I ran back downstairs to a decent sized fire in my bedroom. The door separating my room from the living room was on fire. It was propped open, so I managed to run through the burning door to the bedroom. Oddly, there was a plastic storage bin full of water nearby, so I grabbed it and threw it on the fire and ran to the bathroom to refill it. I managed to extinguish a good portion of the fire on the door, but it had spread to the wall and I was essentially trapped in the bedroom. Between running back and forth from the tub to the (now) burning wall and door, I frantically called 911. By the way, if something like this ever happens to you, don’t call 911. Call campus security. The fire department–like Jimmy John’s–doesn’t always know which entrance to use and how exactly to get to you.

This part I don’t remember so well, and so here is my roommate’s account: she ran downstairs, saw smoke coming out of the door to our room, and despite our then RA’s 100 percent reasonable attempt to prevent her from going into the burning room, yelled, “my best friend is in there!” For this, I am forever indebted to her.

She ran in and said most of the fire was out, but that I was just standing there, in the bedroom, with a very strange, blank look on my face. The fire department then arrived and did what firemen do, MAJOR props to the JFD because they got there quick and were amazing, while I sat outside on the curb outside, in shock.

So here’s what is weird about the situation: the candle, which started the fire, was on my desk on one side of the room. The infamous baseball cap was hanging on my bedpost on the opposite side of the room. The door that caught on fire was not in my path when I ran the inflamed hat to the bathroom sink. It didn’t add up.

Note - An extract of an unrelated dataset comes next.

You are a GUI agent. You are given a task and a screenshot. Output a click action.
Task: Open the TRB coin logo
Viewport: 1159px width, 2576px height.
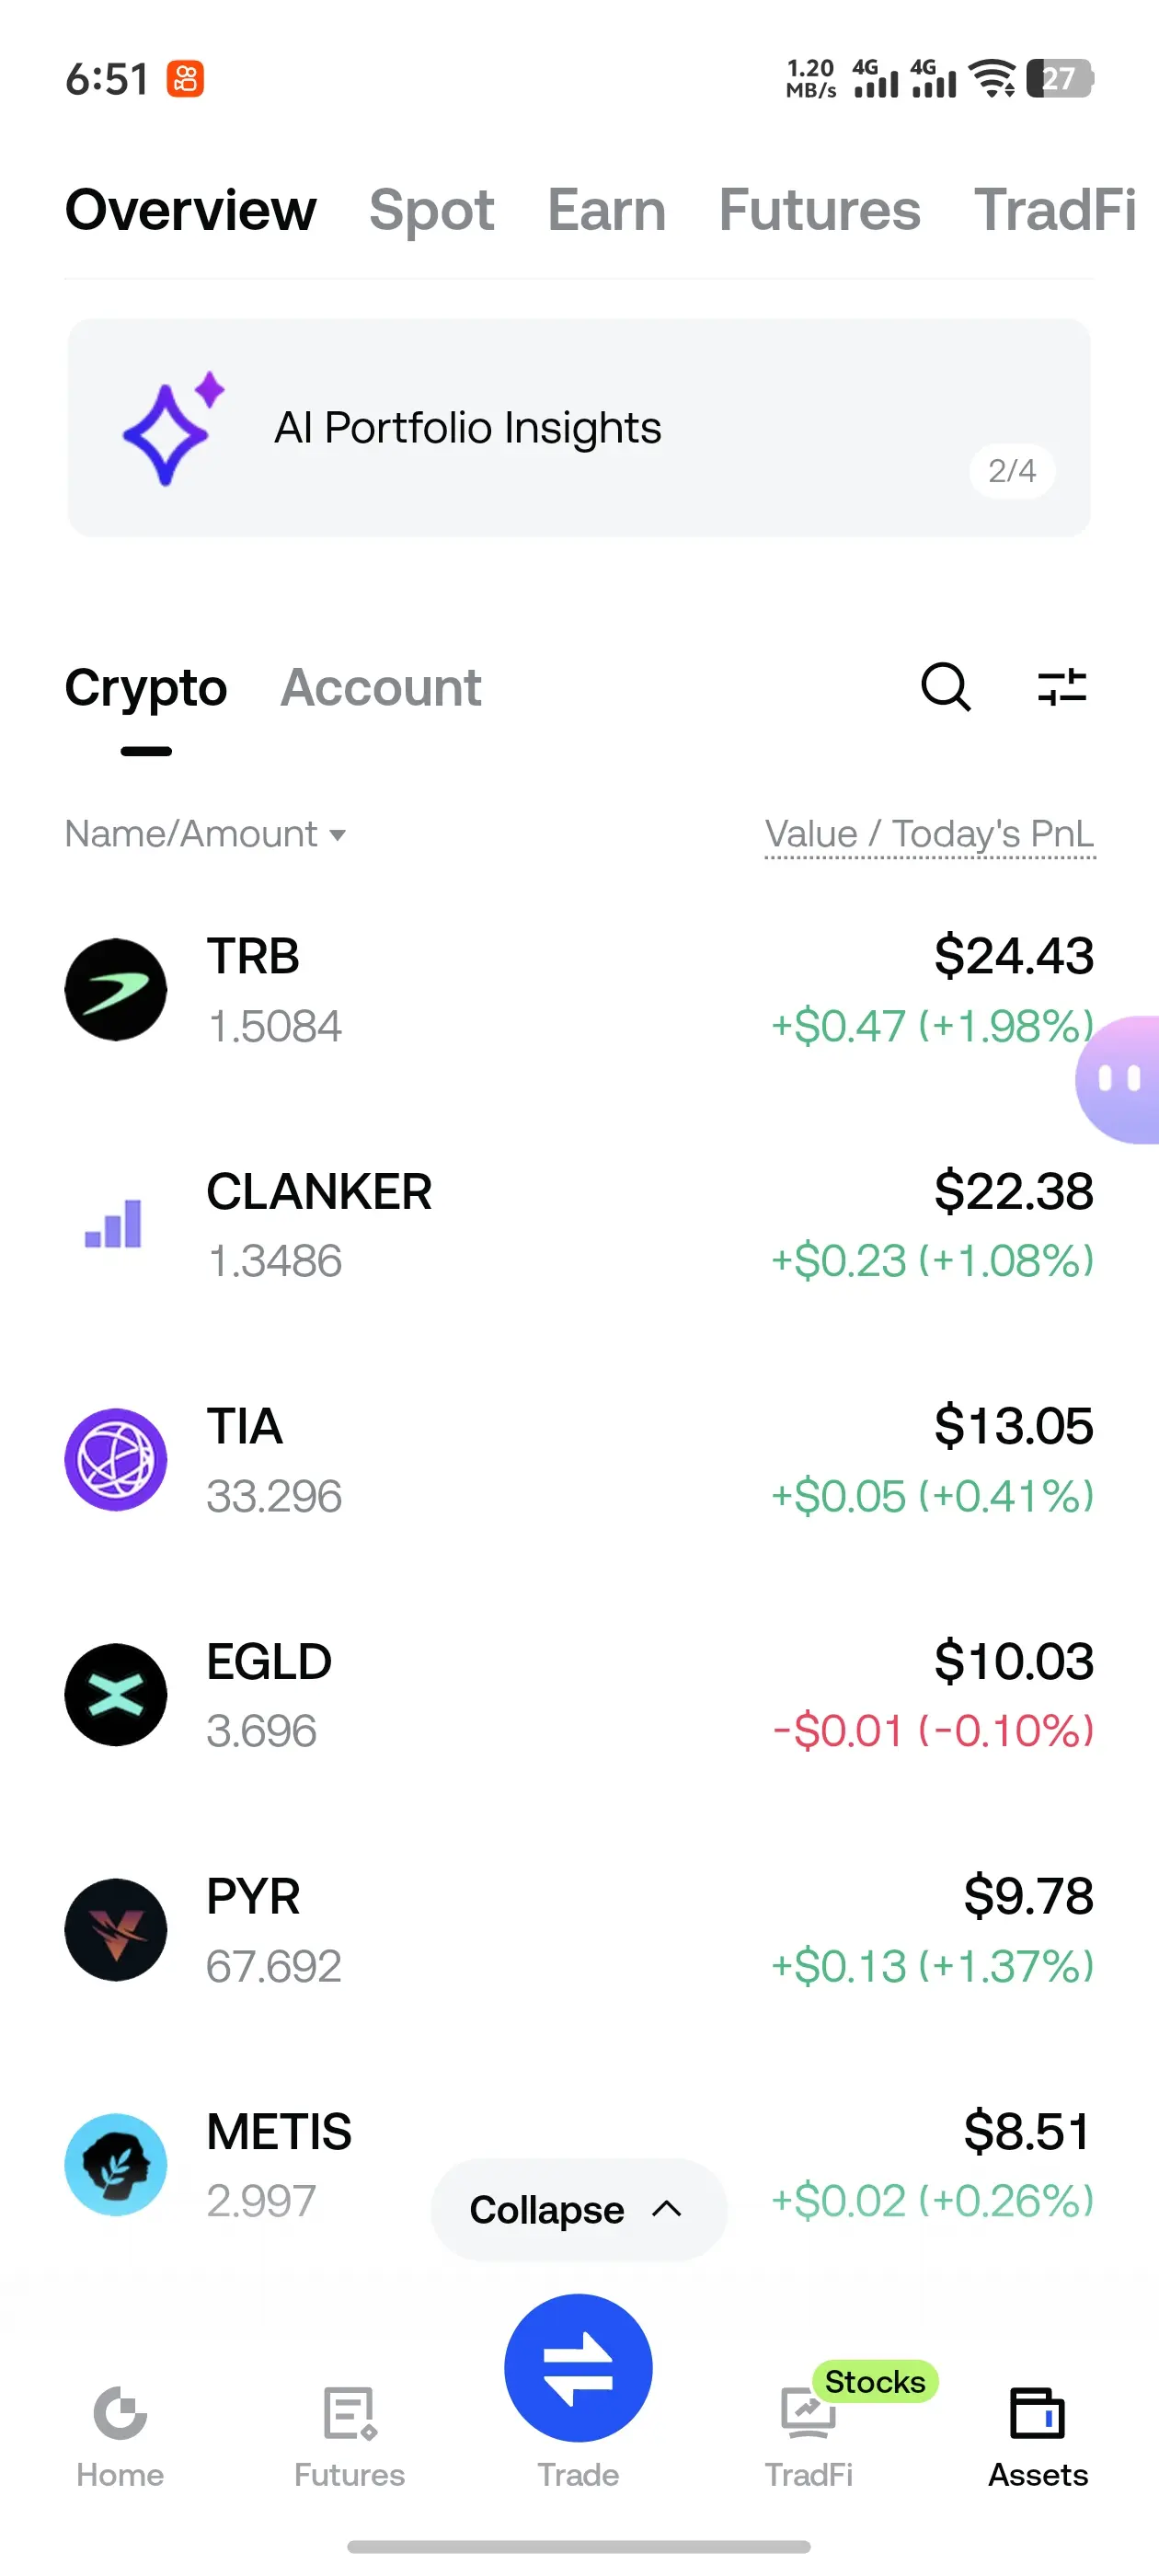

And here’s how I make sense of it: The previous weekend, two of my closest friends and I decided to do a Ouija board in the graveyard next to Millsaps. A few years prior, I made the Ouija board and did it in a supposedly haunted, abandoned house in my hometown. The Ouija board ritual, which we found on a creepy website online, consists of gathering in a circle around some small candles, while putting all of our index and middle fingers on a shot glass on the alphabet letters written on the board. The shot glass is supposed to organically move and spell something, which would allegedly be the spirit whom we are trying to get it touch with breaking through to the material world. Nothing notable happened, except a friend moving the glass on his own spelling, “RUN.” We laughed it off and called it a night. This time, my friends and I walked from grave to grave doing the ritual, using the names written on the graves. We chose which graves to do the board on based on how old they were when they died. One of my friends, just joking around, was being pretty callous towards the graves. The last grave we did the ritual on was someone who had died young, a baby girl. One of us lit the candle and the flame shot up a few inches higher than normal and as my friend went to light her cigarette, it lit like a match but a bigger flame, similar to the candle. But it lit, and after she took her first puff she said that something was off, that it was sort of hollow, like a straw. My other friend and I tested it, and agreed. After that, we were a bit spooked and decided to go in. A few days later, my room caught on fire.

I’m writing this two years later, on the anniversary of “the fire.” I joke about it now. I’m the girl that started “the Goodman fire.” But it wasn’t a joke after the $4,000+ of damage. We aren’t allowed to have candles for a reason, but this was weird. I took full responsibility for what happened because you can’t pin something like that on a ghost. Most of my friends just think I’m being silly, but there are some people in the world that have a closer connection with the spiritual realm than others. I believe that now. Since the incident, a few odd things have happened and I just try to brush them off. Maybe I have that connection. But I’m not exactly looking to find out.

I guess you never really know if you’re one of those people until you experience something like I did. But I highly advise you not to mess with Ouija boards or anything similar. I’ve got a scar on my arm from a piece of that hat, reminding me of that day, for better or for worse. And you know, humans are the ones who get burned and pay fines. Not spirits.